» **Record excerpts**:

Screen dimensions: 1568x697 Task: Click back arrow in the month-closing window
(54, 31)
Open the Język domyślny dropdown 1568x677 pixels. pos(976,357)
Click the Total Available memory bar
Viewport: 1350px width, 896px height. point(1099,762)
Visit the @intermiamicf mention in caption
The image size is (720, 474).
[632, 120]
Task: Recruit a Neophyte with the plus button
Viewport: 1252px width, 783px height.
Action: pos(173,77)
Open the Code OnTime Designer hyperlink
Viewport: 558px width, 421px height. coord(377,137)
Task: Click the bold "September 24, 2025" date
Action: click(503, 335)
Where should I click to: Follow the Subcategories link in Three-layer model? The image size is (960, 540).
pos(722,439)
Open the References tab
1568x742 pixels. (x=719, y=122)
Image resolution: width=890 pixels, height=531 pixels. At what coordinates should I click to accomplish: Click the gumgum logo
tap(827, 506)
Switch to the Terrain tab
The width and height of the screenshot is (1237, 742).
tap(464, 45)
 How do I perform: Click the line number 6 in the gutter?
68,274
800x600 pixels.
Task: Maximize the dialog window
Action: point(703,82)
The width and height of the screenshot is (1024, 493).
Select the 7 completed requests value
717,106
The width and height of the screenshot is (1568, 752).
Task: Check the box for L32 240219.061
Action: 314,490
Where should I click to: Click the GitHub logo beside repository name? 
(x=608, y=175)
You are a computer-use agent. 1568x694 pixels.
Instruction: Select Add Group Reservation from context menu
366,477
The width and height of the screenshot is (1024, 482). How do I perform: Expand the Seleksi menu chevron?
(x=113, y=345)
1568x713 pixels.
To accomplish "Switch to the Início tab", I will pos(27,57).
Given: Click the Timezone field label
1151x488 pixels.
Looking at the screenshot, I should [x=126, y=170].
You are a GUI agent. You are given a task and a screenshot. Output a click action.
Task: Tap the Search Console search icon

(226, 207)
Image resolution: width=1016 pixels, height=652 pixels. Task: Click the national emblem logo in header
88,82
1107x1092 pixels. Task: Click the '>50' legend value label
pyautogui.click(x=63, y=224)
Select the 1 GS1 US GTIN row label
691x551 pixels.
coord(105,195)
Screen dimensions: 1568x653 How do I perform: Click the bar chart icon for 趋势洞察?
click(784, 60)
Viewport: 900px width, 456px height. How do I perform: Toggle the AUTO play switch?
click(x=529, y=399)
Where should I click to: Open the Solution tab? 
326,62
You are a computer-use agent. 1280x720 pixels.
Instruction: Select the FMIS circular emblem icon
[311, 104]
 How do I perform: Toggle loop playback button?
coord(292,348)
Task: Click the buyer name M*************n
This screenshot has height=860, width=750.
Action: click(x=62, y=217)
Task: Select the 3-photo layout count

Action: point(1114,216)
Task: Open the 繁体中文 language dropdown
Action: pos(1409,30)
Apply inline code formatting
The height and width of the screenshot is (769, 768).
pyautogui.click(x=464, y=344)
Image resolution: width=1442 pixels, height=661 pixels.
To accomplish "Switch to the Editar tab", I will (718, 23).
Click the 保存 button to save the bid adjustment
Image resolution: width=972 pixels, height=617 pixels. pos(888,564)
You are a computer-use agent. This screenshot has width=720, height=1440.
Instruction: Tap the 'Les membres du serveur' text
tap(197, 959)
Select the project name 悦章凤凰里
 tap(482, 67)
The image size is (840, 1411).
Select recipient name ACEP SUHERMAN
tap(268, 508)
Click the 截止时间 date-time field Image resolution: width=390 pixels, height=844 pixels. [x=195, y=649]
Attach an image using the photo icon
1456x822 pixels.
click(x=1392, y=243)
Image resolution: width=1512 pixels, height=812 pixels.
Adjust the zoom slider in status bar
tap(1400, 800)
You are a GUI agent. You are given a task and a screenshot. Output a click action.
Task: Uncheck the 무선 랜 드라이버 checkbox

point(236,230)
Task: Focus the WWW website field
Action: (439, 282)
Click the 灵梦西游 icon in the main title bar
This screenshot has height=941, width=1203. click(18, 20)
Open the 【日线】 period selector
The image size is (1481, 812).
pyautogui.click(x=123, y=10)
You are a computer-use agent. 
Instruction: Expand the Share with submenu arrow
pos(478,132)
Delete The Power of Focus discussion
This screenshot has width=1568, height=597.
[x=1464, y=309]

» **Problem to solve**: Go through the listing above, and whenever a line holds the word "computer", copy it.

» **Result for this exercise**:
You are a computer-use agent. 1568x694 pixels.
You are a computer-use agent. 1280x720 pixels.
You are a computer-use agent. This screenshot has width=720, height=1440.
You are a computer-use agent. 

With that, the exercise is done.